▶ **Working data**
□ □ □ □ □ □ □

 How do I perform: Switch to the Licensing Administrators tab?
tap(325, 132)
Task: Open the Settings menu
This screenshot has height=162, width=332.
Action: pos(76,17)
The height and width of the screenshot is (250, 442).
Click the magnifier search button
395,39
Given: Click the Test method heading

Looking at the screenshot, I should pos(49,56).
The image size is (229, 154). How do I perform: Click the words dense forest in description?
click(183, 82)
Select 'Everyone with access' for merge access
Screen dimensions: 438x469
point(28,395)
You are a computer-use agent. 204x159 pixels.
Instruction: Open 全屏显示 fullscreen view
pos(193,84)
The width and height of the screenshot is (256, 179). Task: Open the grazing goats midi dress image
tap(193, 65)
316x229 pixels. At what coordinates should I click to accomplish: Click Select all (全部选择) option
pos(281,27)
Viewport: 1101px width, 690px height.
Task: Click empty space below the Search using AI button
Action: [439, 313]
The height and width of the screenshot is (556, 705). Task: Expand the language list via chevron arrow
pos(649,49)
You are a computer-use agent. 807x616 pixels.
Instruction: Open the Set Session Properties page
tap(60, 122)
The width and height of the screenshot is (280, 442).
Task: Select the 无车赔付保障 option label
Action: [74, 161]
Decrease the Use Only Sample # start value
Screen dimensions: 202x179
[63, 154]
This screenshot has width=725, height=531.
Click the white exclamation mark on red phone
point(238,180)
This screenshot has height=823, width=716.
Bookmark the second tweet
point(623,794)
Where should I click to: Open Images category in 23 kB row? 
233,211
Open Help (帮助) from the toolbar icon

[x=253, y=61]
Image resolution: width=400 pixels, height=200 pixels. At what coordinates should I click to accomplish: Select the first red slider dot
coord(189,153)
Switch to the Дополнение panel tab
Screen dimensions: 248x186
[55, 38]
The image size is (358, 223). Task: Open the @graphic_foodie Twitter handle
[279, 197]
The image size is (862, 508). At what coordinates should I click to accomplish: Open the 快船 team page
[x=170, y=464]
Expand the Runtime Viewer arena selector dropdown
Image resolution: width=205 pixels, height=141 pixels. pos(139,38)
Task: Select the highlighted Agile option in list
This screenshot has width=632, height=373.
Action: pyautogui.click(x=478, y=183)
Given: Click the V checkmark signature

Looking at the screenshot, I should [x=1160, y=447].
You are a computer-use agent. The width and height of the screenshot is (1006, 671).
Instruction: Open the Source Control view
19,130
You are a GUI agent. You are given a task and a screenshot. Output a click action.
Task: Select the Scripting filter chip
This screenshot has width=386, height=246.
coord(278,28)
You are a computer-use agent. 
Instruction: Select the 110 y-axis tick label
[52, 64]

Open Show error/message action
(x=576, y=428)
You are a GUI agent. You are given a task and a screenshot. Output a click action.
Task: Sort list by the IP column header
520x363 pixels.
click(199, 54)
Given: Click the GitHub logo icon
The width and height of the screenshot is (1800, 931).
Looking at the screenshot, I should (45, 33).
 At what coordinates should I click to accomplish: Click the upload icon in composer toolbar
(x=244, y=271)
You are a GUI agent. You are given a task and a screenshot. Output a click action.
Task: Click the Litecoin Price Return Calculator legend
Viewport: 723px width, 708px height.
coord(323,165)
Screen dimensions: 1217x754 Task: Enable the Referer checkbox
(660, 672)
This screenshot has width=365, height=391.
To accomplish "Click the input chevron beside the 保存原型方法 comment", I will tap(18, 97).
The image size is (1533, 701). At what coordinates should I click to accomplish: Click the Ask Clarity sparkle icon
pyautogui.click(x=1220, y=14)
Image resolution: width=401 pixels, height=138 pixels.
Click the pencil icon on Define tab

□ □ □ □ □ □ □

▶ **Task to carry out**
Type out the entries again, word for word.

▶ **Expected answer**
 How do I perform: Switch to the Licensing Administrators tab?
tap(325, 132)
Task: Open the Settings menu
This screenshot has height=162, width=332.
Action: pos(76,17)
The height and width of the screenshot is (250, 442).
Click the magnifier search button
395,39
Given: Click the Test method heading

Looking at the screenshot, I should pos(49,56).
The image size is (229, 154). How do I perform: Click the words dense forest in description?
click(183, 82)
Select 'Everyone with access' for merge access
Screen dimensions: 438x469
point(28,395)
You are a computer-use agent. 204x159 pixels.
Instruction: Open 全屏显示 fullscreen view
pos(193,84)
The width and height of the screenshot is (256, 179). Task: Open the grazing goats midi dress image
tap(193, 65)
316x229 pixels. At what coordinates should I click to accomplish: Click Select all (全部选择) option
pos(281,27)
Viewport: 1101px width, 690px height.
Task: Click empty space below the Search using AI button
Action: [439, 313]
The height and width of the screenshot is (556, 705). Task: Expand the language list via chevron arrow
pos(649,49)
You are a computer-use agent. 807x616 pixels.
Instruction: Open the Set Session Properties page
tap(60, 122)
The width and height of the screenshot is (280, 442).
Task: Select the 无车赔付保障 option label
Action: [74, 161]
Decrease the Use Only Sample # start value
Screen dimensions: 202x179
[63, 154]
This screenshot has width=725, height=531.
Click the white exclamation mark on red phone
point(238,180)
This screenshot has height=823, width=716.
Bookmark the second tweet
point(623,794)
Where should I click to: Open Images category in 23 kB row? 
233,211
Open Help (帮助) from the toolbar icon

[x=253, y=61]
Image resolution: width=400 pixels, height=200 pixels. At what coordinates should I click to accomplish: Select the first red slider dot
coord(189,153)
Switch to the Дополнение panel tab
Screen dimensions: 248x186
[55, 38]
The image size is (358, 223). Task: Open the @graphic_foodie Twitter handle
[279, 197]
The image size is (862, 508). At what coordinates should I click to accomplish: Open the 快船 team page
[x=170, y=464]
Expand the Runtime Viewer arena selector dropdown
Image resolution: width=205 pixels, height=141 pixels. pos(139,38)
Task: Select the highlighted Agile option in list
This screenshot has width=632, height=373.
Action: pyautogui.click(x=478, y=183)
Given: Click the V checkmark signature

Looking at the screenshot, I should [x=1160, y=447].
You are a computer-use agent. The width and height of the screenshot is (1006, 671).
Instruction: Open the Source Control view
19,130
You are a GUI agent. You are given a task and a screenshot. Output a click action.
Task: Select the Scripting filter chip
This screenshot has width=386, height=246.
coord(278,28)
You are a computer-use agent. 
Instruction: Select the 110 y-axis tick label
[52, 64]

Open Show error/message action
(x=576, y=428)
You are a GUI agent. You are given a task and a screenshot. Output a click action.
Task: Sort list by the IP column header
520x363 pixels.
click(199, 54)
Given: Click the GitHub logo icon
The width and height of the screenshot is (1800, 931).
Looking at the screenshot, I should (45, 33).
 At what coordinates should I click to accomplish: Click the upload icon in composer toolbar
(x=244, y=271)
You are a GUI agent. You are given a task and a screenshot. Output a click action.
Task: Click the Litecoin Price Return Calculator legend
Viewport: 723px width, 708px height.
coord(323,165)
Screen dimensions: 1217x754 Task: Enable the Referer checkbox
(660, 672)
This screenshot has width=365, height=391.
To accomplish "Click the input chevron beside the 保存原型方法 comment", I will tap(18, 97).
The image size is (1533, 701). At what coordinates should I click to accomplish: Click the Ask Clarity sparkle icon
pyautogui.click(x=1220, y=14)
Image resolution: width=401 pixels, height=138 pixels.
Click the pencil icon on Define tab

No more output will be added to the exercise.